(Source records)
===============
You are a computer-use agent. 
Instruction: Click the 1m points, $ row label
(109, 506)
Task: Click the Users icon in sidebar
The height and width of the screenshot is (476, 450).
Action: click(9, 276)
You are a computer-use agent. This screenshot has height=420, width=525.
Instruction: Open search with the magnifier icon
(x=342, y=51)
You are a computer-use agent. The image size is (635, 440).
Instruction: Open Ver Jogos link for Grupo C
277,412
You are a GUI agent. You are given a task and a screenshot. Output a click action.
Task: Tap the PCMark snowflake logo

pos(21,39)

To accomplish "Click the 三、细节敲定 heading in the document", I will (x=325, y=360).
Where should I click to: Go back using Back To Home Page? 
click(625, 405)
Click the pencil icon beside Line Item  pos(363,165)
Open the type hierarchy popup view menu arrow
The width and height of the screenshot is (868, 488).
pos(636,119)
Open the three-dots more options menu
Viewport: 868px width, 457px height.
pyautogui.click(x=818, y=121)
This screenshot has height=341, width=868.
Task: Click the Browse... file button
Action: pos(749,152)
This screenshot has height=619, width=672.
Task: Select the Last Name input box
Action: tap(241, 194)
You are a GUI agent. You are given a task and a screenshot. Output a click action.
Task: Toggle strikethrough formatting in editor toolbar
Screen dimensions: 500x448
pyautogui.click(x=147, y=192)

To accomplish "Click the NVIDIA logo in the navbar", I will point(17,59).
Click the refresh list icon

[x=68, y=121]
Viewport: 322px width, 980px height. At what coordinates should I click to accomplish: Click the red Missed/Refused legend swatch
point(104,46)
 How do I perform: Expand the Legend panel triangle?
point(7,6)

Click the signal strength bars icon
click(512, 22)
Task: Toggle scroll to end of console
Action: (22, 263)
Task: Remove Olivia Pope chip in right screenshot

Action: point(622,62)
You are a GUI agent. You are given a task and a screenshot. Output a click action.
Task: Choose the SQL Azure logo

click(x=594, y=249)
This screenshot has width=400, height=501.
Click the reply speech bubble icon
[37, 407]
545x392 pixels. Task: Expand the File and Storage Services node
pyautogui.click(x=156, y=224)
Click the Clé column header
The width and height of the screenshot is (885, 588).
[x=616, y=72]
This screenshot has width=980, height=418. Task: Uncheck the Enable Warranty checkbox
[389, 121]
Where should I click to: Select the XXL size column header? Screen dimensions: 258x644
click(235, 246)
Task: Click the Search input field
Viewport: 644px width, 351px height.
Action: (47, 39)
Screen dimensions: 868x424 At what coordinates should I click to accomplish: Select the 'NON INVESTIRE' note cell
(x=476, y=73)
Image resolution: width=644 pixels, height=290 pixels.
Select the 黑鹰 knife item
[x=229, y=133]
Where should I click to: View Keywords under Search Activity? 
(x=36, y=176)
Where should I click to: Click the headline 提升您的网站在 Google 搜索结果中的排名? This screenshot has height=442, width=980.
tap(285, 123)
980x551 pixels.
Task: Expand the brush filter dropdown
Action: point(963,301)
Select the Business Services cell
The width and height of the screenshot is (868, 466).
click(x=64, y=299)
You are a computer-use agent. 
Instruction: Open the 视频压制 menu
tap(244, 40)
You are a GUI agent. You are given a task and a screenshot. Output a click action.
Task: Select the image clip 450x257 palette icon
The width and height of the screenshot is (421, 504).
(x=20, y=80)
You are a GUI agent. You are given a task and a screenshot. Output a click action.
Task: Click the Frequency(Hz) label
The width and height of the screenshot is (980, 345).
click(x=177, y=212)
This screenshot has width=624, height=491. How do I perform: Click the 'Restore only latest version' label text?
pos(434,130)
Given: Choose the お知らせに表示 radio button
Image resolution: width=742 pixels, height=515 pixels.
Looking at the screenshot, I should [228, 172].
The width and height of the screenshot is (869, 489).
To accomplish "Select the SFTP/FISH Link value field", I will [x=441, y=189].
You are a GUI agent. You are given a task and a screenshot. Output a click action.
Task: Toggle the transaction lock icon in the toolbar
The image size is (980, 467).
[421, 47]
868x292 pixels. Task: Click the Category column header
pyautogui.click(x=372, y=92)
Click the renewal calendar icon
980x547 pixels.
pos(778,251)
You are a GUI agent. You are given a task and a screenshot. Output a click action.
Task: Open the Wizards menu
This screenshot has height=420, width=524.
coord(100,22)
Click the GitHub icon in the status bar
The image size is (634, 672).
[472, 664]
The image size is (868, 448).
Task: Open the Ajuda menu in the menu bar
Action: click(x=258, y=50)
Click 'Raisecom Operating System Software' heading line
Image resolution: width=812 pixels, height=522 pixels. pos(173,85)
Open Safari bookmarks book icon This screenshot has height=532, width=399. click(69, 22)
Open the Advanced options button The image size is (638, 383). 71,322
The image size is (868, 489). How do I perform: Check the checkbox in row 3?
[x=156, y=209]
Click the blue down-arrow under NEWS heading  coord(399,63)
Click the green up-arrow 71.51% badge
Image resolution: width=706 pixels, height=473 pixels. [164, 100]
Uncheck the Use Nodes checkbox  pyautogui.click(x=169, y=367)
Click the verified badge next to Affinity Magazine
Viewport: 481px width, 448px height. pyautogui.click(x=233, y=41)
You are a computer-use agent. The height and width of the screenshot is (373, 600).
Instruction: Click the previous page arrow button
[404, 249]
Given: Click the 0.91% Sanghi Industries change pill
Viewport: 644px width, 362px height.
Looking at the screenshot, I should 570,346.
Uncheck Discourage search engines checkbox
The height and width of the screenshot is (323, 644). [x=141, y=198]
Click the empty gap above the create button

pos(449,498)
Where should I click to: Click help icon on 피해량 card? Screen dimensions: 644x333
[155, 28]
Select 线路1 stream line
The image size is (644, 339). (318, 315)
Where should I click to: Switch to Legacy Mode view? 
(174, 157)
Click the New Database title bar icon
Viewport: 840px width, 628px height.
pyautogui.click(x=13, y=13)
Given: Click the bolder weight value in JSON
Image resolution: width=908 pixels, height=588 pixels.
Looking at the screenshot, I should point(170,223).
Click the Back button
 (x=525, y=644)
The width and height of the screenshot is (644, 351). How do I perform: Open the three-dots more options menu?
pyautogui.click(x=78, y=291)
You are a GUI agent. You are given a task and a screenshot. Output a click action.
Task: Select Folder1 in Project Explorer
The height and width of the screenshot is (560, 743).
===============
Assignment: Each line from the one containing "Click the Back button" to the end of the records should be echoed exactly, and no other line.

Written answer:
Click the Back button
 (x=525, y=644)
The width and height of the screenshot is (644, 351). How do I perform: Open the three-dots more options menu?
pyautogui.click(x=78, y=291)
You are a GUI agent. You are given a task and a screenshot. Output a click action.
Task: Select Folder1 in Project Explorer
The height and width of the screenshot is (560, 743).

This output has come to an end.